Tensorflow has tf.data.Dataset.repeat(x) that iterates through the data x number of times. It also has iterator.initializer which when iterator.get_next() is exhausted, iterator.initializer can be used to restart the iteration. My question is is there difference when using tf.data.Dataset.repeat(x) technique vs iterator.initializer?
1 Answer
As we know, each epoch in the training process of a model takes in the whole dataset and breaks it into batches. This happens on every epoch. Suppose, we have a dataset with 100 samples. On every epoch, the 100 samples are broken into 5 batches ( of 20 each ) for feeding them to the model. But, if I have to train the model for say 5 epochs then, I need to repeat the dataset 5 times. Meaning, the total elements in the repeated dataset will have 500 samples ( 100 samples multipled 5 times ).

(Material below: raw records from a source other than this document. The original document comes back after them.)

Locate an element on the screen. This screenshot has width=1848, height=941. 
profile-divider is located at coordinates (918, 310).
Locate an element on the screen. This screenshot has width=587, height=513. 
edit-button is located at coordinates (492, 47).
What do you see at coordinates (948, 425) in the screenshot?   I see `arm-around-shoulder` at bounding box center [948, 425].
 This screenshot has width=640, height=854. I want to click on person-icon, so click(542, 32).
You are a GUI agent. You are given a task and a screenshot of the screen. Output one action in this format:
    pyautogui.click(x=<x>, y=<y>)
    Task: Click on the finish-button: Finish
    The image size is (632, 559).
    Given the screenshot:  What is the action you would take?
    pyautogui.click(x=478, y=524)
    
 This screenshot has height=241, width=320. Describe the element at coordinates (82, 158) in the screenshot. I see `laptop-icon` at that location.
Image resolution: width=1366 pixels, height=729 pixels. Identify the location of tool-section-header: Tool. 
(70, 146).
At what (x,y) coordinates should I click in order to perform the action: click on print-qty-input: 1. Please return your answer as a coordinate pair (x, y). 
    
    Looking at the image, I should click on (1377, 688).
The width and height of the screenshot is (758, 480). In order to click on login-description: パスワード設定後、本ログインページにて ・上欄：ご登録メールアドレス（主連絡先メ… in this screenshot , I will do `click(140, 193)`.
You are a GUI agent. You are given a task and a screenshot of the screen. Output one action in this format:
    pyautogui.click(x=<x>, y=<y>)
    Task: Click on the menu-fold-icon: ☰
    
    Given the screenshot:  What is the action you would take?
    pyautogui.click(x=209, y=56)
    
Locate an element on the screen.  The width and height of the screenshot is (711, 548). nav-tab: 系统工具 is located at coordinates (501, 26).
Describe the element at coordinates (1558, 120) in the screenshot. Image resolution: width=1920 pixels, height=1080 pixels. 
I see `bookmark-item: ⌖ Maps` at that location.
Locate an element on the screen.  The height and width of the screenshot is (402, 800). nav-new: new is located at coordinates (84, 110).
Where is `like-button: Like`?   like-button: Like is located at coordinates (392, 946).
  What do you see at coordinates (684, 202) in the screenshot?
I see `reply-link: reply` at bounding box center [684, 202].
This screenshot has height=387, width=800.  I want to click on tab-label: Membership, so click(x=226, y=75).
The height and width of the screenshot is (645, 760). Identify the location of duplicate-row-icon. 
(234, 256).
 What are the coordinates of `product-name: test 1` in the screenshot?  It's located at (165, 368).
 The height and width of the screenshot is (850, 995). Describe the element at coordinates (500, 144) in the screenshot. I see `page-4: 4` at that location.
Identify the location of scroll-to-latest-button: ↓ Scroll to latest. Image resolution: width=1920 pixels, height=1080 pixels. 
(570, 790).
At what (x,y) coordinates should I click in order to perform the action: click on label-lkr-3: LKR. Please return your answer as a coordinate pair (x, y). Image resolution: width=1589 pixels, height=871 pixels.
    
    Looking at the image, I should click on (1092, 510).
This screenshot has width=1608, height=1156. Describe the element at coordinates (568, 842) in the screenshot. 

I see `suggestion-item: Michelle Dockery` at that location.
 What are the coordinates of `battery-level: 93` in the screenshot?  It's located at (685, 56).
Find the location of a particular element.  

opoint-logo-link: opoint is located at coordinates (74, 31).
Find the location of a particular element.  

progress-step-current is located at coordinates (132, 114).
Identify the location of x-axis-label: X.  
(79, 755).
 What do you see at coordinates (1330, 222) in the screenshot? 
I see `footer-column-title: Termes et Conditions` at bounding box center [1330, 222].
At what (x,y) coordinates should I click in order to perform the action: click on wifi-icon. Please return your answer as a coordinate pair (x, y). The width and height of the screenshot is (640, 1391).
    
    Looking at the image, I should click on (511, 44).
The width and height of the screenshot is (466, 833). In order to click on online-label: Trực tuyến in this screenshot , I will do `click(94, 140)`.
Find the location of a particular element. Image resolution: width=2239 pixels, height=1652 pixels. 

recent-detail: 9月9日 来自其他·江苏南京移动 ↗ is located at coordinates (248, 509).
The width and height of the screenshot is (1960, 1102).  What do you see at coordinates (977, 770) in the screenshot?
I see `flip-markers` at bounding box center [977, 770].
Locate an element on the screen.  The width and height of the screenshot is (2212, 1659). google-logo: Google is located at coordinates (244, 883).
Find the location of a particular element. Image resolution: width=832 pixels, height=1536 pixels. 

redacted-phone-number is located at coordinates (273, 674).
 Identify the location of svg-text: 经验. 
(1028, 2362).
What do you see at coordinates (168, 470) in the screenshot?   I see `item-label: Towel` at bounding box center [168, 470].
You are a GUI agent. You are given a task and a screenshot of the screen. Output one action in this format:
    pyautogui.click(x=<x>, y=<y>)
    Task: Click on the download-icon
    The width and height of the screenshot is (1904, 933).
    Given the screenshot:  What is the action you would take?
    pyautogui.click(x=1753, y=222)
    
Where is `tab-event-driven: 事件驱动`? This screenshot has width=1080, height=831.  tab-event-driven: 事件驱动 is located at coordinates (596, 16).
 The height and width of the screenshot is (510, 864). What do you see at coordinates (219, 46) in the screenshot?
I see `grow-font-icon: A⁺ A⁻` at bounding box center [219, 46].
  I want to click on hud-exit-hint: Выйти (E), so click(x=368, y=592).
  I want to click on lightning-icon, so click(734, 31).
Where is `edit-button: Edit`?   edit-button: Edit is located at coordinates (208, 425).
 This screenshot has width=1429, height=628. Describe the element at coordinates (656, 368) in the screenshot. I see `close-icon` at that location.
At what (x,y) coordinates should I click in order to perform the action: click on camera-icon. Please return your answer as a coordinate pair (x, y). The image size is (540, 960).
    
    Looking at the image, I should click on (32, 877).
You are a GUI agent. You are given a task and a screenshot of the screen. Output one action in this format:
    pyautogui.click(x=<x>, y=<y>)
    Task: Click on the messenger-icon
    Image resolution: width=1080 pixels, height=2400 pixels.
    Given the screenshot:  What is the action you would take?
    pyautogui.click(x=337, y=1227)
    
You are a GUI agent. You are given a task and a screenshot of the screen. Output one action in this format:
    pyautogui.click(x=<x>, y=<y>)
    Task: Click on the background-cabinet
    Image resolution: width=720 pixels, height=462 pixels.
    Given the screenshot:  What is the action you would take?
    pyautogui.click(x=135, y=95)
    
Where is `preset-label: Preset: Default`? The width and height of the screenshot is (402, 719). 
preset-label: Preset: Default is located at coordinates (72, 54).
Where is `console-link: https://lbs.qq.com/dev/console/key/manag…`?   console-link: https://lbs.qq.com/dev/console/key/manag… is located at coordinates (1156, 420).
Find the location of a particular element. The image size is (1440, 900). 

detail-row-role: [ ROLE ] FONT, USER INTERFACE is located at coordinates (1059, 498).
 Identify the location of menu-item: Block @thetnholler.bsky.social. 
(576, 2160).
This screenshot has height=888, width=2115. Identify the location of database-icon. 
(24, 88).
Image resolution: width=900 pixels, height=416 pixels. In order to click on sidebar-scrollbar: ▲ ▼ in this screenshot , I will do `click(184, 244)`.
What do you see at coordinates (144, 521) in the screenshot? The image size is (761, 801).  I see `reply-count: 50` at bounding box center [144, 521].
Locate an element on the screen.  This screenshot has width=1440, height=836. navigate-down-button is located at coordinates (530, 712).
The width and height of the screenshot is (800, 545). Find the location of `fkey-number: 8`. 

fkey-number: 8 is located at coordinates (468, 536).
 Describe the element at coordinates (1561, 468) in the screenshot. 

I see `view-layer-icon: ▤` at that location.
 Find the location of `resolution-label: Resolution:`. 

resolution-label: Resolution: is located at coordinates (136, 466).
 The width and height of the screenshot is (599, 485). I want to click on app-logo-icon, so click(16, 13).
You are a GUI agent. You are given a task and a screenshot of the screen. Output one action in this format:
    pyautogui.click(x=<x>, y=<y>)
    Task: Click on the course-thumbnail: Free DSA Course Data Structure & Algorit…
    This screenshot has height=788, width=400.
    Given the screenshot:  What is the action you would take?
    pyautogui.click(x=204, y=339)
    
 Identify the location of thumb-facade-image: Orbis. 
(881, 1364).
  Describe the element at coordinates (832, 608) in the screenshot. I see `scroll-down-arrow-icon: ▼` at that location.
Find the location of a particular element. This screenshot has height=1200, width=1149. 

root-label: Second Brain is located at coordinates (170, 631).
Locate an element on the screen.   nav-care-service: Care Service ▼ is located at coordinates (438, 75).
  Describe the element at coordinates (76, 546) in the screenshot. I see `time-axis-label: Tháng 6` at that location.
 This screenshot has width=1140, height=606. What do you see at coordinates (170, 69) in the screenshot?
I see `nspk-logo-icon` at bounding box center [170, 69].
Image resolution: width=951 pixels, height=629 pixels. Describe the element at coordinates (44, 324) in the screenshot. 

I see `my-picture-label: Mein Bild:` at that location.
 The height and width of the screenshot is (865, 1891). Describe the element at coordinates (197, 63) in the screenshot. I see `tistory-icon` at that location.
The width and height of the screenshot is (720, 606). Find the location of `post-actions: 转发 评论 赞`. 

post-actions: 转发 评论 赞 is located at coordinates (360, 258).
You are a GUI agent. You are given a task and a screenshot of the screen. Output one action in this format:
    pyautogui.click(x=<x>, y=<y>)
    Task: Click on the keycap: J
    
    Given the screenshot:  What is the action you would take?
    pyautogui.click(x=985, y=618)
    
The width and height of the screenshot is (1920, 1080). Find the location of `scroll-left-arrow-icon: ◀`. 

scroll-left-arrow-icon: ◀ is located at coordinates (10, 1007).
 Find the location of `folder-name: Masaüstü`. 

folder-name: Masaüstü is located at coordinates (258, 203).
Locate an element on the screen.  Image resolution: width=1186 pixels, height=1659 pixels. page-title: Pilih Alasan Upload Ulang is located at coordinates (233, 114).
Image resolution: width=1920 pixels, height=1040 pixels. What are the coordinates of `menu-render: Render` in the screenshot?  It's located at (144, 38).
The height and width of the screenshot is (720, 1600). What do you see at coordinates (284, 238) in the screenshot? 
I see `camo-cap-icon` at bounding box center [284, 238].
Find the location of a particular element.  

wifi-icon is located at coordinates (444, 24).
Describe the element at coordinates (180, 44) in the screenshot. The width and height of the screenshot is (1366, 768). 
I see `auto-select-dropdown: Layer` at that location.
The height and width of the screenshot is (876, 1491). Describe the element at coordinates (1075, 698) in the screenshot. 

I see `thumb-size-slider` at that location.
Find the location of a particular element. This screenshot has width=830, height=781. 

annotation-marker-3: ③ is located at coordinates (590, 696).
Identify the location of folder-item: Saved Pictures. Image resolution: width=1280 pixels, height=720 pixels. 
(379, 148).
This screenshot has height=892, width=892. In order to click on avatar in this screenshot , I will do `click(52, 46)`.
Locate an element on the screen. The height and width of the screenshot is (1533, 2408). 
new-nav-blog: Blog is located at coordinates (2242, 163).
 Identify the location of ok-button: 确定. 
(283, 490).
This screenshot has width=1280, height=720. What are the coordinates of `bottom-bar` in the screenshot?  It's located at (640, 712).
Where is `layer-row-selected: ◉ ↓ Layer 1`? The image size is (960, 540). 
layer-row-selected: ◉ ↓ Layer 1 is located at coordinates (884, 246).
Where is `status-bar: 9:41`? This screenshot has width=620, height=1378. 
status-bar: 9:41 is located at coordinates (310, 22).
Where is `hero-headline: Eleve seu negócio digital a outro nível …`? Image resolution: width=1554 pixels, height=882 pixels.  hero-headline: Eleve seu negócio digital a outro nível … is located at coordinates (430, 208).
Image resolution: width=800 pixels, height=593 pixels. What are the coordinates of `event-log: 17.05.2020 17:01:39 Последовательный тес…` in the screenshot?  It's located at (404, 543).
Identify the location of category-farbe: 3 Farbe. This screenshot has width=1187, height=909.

Now, this job is done by the tf.data.Dataset.repeat() method. Usually we pass the num_epochs argument to the method.
The iterator.get_next() is just a way of getting the next batch of data from the tf.data.Dataset. You are iterating the dataset batch by batch.
That's the difference. The tf.data.Dataset.repeat() repeats the samples in the dataset whereas iterator.get_next() one-by-one fetches the data in the form of batches.